1 Sunny April 5, 2010 at 2:06 am

I just have some problem currently with my Nike shoes that I wear everyday. And its seem I could use some of your super glue! lol. This is super fun for me to read your post because its remain me of my grandfather who believe it or not, use to fix my running shoes with super glue when I was a child. It had always been fix, but there was always a trace of glue going out of the shoes and I had that trace of glue on my shoes that at I used to look at because its disturb me, having that trace of glue on my shoes. lol. Now that my grandfather is no longer, I had to glue my shoes by myself. Will I do a better job? I don’t know lol. Just very funny post for me to read :)

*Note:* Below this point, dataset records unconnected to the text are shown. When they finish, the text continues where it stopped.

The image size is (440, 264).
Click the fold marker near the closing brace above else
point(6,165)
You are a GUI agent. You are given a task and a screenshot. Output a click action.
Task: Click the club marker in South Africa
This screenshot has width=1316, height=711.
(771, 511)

2 MoneyEnergy April 5, 2010 at 4:51 am

Whatever works! What’s amazing is that superglue is also great for waterproofing! Not the most fashionable option, perhaps, but it is frugal and effective.

3 canbyte April 5, 2010 at 10:33 pm

I’ve been using shoegoo.com. A bit messy but effective.

Reuse/ fixing/ repurposing is definitely better than recycling – but careful you don’t become a hoarder in the process! Recycling will become obsolete once we get beyond peak oil (disposables become cost prohibitive) and once cities hit the inevitable tax wall (have to cancel expensive programs). Also remember that what is good for the planet (buy less) is lousy for the economy. Perhaps they will make fixing stuff illegal like in Japan where early scrapping of cars is ‘encouraged’ by heavy taxes and fees. No end to madness, eh?

4 MoneyEnergy April 7, 2010 at 6:26 am

@canbyte – I don’t know, that sounds pretty backwards to me. I don’t think recycling should ever become obsolete. We can still concede that post-peak oil will reduce the supply of brand new unnecessary plastic items, though. That will be a good thing.